In Technimed SRL v Kidz-Med, Inc., ex-distributor began to sell competing medical thermometer products in the same or substantially similar packaging as it had previously sold manufacturer’s thermometers. The distribution agreement between the parties had (wisely) provided that the product trademark belongs to the manufacturer but otherwise neglected to include any language regarding the product trade dress.
Manufacturer brought a trade dress infringement suit to prevent distributor from selling competing products packaged in virtually identical trade dress (and thereby confusing customers).

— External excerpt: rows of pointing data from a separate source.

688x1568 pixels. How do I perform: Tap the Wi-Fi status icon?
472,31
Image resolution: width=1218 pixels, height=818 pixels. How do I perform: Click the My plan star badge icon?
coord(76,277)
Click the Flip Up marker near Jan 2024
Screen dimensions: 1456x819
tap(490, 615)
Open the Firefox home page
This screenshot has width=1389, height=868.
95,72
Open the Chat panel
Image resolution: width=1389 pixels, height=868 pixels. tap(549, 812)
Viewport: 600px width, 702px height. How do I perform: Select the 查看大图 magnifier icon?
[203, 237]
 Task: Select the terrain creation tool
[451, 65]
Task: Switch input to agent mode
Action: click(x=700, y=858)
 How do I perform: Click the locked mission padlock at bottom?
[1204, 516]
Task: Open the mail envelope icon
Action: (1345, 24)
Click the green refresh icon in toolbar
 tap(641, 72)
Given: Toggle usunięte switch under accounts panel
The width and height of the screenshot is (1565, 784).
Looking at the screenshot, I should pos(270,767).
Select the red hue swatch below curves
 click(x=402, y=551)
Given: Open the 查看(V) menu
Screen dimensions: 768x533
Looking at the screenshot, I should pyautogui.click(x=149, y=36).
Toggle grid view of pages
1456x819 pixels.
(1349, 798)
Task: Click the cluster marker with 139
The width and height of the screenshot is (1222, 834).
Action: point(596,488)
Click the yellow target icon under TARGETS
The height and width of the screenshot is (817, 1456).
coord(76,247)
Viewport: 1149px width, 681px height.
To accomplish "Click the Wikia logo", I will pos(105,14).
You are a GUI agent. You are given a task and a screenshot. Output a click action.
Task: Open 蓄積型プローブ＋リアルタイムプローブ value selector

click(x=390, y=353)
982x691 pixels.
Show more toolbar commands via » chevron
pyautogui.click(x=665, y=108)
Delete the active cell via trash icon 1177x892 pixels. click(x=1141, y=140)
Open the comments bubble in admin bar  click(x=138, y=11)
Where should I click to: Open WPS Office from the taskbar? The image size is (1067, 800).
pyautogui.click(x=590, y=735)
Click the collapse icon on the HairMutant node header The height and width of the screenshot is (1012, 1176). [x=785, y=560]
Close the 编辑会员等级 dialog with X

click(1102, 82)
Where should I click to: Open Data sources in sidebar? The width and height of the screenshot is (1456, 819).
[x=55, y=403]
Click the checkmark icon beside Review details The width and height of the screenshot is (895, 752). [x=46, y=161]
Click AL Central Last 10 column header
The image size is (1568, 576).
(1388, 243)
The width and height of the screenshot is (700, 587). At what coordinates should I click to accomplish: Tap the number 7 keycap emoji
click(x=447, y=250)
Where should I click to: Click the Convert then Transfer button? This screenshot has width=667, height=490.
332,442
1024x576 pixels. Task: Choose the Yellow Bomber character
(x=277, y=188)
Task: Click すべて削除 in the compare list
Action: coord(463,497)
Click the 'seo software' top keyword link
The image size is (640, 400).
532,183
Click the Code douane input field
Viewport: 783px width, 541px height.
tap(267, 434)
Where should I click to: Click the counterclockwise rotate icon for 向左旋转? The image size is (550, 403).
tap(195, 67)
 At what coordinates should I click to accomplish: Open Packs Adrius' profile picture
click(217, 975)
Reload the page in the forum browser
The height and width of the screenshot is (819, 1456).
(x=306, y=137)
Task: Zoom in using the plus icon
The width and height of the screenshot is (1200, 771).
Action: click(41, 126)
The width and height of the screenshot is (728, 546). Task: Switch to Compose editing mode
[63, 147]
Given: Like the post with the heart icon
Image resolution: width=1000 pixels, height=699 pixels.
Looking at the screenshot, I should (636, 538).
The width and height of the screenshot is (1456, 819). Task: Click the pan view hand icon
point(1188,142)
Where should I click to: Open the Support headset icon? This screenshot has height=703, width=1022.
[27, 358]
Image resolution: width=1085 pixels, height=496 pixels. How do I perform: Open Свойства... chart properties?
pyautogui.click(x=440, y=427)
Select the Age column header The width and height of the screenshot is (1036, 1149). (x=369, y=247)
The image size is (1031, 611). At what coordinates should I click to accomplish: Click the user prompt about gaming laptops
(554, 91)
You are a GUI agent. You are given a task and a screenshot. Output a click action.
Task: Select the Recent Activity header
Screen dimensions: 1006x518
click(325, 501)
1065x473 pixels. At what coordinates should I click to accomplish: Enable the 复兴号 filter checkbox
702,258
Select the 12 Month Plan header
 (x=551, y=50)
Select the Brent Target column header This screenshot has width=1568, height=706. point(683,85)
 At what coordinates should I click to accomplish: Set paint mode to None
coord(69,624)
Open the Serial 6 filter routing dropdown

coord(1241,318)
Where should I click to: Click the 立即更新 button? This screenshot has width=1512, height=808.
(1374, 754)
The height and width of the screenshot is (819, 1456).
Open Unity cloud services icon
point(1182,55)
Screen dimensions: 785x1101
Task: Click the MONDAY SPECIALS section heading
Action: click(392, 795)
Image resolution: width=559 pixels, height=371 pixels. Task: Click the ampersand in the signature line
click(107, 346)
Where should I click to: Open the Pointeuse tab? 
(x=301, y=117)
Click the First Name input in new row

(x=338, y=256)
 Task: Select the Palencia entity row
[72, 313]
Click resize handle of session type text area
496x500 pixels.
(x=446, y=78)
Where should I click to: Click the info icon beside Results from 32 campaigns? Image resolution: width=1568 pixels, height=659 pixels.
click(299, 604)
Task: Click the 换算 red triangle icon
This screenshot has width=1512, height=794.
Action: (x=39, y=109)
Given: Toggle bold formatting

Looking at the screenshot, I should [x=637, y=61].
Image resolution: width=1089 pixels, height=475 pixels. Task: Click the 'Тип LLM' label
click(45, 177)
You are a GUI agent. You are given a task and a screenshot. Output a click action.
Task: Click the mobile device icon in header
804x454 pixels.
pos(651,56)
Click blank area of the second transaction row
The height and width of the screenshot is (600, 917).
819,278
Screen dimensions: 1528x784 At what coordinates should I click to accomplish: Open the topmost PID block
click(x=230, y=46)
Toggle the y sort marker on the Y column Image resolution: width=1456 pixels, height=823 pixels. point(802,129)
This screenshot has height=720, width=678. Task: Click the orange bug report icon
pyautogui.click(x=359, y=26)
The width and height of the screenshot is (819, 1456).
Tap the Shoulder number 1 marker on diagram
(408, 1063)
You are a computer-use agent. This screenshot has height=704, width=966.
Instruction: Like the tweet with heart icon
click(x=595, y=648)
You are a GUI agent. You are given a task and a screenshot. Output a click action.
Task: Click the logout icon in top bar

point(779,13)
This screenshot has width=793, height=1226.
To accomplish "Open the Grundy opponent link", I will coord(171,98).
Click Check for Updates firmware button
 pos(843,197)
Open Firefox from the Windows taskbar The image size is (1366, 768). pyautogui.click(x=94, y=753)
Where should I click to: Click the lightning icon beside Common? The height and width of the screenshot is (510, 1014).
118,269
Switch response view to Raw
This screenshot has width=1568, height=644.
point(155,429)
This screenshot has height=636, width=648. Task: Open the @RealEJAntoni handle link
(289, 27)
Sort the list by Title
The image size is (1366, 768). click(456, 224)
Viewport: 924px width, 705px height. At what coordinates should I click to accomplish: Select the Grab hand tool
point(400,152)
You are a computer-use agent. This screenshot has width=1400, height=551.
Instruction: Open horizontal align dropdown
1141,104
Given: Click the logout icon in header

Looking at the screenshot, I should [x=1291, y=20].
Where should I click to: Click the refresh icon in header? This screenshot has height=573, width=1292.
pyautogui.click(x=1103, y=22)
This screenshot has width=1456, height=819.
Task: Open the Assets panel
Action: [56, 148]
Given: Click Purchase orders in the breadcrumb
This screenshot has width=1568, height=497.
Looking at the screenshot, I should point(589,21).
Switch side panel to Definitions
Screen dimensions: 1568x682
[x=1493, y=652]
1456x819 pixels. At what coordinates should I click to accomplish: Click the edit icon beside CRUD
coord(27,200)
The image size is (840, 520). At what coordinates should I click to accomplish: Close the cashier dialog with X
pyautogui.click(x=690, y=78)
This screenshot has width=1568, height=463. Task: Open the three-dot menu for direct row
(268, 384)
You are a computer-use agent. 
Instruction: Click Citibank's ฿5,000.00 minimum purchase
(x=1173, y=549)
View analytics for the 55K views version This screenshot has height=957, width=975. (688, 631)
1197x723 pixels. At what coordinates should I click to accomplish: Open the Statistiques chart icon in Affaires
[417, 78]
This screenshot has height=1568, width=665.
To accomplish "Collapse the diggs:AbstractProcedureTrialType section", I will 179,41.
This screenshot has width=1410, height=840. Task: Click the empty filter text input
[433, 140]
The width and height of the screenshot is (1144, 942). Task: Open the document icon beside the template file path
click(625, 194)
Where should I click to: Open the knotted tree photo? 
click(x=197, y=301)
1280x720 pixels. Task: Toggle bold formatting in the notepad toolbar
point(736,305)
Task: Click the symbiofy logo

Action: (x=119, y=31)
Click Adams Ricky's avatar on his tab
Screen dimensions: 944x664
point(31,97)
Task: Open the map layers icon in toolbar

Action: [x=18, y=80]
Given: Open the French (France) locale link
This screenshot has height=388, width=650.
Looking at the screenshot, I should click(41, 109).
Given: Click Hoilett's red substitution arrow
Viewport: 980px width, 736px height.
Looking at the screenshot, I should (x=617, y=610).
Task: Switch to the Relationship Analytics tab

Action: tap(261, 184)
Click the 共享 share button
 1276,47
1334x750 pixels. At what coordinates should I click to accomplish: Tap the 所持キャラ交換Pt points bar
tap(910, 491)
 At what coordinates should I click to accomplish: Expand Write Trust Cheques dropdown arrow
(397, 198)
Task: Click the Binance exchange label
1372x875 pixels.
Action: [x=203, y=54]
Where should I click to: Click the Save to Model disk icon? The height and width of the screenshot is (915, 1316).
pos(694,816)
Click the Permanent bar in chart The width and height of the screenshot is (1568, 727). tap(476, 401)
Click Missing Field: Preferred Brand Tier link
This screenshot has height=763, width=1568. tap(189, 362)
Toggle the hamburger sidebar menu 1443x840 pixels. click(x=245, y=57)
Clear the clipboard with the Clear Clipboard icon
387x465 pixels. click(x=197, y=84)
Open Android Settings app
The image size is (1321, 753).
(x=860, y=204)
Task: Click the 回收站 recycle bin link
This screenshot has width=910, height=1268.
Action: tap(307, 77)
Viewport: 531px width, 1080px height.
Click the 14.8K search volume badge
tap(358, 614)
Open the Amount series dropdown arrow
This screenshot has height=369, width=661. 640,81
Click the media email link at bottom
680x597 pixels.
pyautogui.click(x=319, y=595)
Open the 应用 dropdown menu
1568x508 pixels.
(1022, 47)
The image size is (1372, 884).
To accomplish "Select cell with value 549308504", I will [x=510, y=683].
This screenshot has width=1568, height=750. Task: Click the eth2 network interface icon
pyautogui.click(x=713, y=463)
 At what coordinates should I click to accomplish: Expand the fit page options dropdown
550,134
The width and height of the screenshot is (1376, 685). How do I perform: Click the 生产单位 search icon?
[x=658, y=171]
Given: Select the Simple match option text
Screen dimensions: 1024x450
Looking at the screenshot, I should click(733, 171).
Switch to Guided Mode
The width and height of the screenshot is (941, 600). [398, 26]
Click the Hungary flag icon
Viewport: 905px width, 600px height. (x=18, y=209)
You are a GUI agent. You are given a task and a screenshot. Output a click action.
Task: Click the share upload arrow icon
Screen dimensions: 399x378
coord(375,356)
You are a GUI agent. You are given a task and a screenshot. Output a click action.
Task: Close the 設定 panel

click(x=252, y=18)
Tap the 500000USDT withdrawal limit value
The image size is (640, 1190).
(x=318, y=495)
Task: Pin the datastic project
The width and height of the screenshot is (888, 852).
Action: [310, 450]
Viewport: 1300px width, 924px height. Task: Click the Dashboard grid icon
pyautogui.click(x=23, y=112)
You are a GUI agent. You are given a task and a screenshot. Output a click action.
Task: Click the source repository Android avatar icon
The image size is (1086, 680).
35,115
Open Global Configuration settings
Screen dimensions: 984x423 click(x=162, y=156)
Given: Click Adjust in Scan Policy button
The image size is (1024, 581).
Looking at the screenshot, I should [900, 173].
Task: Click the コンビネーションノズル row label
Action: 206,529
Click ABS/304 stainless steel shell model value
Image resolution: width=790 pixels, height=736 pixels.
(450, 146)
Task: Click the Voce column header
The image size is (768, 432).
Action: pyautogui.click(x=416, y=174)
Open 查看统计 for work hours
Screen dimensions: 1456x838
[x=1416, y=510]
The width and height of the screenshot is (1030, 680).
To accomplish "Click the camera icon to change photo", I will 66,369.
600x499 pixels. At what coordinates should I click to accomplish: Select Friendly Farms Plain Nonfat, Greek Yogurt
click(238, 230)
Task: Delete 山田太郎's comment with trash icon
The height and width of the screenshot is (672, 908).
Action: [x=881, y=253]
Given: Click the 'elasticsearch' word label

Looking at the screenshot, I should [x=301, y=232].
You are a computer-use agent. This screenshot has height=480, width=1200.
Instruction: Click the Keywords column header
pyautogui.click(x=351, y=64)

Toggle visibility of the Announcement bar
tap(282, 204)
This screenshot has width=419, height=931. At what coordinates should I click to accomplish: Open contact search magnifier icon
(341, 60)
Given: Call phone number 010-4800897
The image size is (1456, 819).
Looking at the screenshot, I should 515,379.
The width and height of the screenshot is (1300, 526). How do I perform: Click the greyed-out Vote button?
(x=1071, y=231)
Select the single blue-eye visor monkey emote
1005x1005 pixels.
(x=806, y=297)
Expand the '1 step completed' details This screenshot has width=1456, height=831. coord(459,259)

Since there was no language regarding trade dress in the earlier distribution agreement, distributor argued that, having originated the packaging, the trade dress belonged to the distributor.
According to the Wrist-Rocket and Sengoku factors, which the court uses to decide the owner of a trade dress in the absence of a controlling agreement, the manufacturer is presumed to own the mark, which can be rebutted by considering four factors: “(1) which party invented and first affixed the mark onto the product; (2) which party’s name appeared with the trademark; (3) which party maintained the qualify and uniformity of the product; and (4) with which party the public identified the product and to whom purchasers made complaints.” Ultimately, after some motion practice and expensive discovery (presumably expensive for both parties), the court found in favor of the manufacturer.
Takeaway: A simple clause regarding trade dress in the distribution agreement would have saved manufacturer thousands of dollars in litigation.